▽

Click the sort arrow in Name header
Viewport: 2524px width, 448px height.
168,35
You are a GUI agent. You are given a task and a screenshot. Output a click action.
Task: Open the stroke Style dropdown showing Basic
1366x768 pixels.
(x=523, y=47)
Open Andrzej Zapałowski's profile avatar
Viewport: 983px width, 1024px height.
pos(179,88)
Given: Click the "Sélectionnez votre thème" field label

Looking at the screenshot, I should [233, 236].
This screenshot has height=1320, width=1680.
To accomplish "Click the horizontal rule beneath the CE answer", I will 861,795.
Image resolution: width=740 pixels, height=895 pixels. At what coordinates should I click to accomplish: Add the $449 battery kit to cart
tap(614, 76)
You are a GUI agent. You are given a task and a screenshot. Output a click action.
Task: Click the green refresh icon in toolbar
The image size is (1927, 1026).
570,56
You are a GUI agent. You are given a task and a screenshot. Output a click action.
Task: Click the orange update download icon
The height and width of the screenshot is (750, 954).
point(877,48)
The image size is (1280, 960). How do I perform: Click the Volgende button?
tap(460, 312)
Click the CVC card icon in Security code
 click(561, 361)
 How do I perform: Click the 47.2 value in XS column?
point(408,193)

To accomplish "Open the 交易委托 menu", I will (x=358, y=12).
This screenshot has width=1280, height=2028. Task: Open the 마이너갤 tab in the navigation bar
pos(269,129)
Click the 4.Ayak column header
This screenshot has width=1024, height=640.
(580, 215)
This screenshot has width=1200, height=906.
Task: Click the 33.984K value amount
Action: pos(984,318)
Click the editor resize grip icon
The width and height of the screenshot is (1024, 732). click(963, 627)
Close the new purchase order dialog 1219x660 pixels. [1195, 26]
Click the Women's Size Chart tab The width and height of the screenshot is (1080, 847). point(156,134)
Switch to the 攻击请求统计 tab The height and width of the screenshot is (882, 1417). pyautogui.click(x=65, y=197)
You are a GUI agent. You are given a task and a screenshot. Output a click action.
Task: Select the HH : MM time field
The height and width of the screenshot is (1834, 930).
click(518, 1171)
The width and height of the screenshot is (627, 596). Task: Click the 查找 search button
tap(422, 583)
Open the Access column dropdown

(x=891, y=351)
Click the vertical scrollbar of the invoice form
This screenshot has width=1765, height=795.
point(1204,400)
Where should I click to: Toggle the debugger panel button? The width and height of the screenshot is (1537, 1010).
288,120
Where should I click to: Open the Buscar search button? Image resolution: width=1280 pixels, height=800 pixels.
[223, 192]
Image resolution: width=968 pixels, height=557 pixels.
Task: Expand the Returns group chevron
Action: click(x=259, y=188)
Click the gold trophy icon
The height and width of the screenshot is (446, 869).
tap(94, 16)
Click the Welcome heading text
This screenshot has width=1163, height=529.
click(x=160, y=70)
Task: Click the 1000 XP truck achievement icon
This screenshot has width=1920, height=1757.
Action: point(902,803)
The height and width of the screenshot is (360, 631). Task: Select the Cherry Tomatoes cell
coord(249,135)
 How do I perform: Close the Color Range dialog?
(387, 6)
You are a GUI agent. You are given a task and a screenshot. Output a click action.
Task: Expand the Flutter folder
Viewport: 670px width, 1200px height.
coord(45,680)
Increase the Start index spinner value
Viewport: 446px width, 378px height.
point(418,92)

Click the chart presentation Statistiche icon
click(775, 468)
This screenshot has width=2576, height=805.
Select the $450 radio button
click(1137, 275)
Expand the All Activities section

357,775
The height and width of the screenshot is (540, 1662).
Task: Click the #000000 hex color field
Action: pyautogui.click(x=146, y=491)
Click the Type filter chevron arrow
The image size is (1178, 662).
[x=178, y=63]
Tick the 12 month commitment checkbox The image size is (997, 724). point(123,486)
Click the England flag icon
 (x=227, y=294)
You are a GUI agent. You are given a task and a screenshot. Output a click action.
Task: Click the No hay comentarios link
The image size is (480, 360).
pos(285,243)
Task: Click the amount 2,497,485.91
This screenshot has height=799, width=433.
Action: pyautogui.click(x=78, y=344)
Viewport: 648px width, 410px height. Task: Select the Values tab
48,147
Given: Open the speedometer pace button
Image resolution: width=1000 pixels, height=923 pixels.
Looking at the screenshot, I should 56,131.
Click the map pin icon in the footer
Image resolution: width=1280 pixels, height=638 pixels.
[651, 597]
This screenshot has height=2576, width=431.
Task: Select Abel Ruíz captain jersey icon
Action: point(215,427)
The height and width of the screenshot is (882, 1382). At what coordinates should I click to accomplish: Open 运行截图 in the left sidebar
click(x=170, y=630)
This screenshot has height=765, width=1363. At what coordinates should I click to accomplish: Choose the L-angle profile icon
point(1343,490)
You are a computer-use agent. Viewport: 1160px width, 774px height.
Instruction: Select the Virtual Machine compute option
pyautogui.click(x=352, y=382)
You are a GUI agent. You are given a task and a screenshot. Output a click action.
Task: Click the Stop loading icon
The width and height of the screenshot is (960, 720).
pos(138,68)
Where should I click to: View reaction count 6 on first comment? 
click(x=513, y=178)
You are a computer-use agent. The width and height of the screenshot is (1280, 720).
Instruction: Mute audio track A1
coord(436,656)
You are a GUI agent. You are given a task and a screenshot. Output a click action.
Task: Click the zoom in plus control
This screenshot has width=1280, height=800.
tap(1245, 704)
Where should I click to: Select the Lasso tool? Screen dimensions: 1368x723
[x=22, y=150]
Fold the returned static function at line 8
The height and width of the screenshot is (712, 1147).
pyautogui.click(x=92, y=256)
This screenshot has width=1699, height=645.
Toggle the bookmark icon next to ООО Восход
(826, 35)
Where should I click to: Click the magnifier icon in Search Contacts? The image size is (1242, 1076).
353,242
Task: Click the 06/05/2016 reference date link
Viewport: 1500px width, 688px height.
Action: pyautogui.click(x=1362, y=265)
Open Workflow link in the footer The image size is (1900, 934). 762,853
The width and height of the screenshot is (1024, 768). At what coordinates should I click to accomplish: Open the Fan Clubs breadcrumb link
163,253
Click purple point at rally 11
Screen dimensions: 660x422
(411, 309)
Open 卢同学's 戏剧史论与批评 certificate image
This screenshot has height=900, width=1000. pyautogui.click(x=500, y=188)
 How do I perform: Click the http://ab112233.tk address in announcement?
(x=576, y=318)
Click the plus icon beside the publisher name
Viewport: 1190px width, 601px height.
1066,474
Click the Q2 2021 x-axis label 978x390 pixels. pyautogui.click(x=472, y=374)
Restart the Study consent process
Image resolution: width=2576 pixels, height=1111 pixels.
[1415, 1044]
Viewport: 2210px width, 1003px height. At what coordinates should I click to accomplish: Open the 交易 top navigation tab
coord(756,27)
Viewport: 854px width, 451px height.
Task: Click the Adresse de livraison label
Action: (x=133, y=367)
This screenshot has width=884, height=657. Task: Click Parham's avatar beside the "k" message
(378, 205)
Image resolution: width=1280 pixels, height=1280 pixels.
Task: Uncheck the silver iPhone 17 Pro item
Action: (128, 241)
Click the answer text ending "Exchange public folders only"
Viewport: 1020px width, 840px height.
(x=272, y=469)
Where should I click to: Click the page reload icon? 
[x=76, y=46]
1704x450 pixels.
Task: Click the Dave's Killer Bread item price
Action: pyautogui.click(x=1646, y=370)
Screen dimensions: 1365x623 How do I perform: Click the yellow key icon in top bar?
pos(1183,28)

△

# Task instructions
Find and copy each line in the material above where the string "arrow" occurs.

# Solution to the exercise
Click the sort arrow in Name header
Click the Type filter chevron arrow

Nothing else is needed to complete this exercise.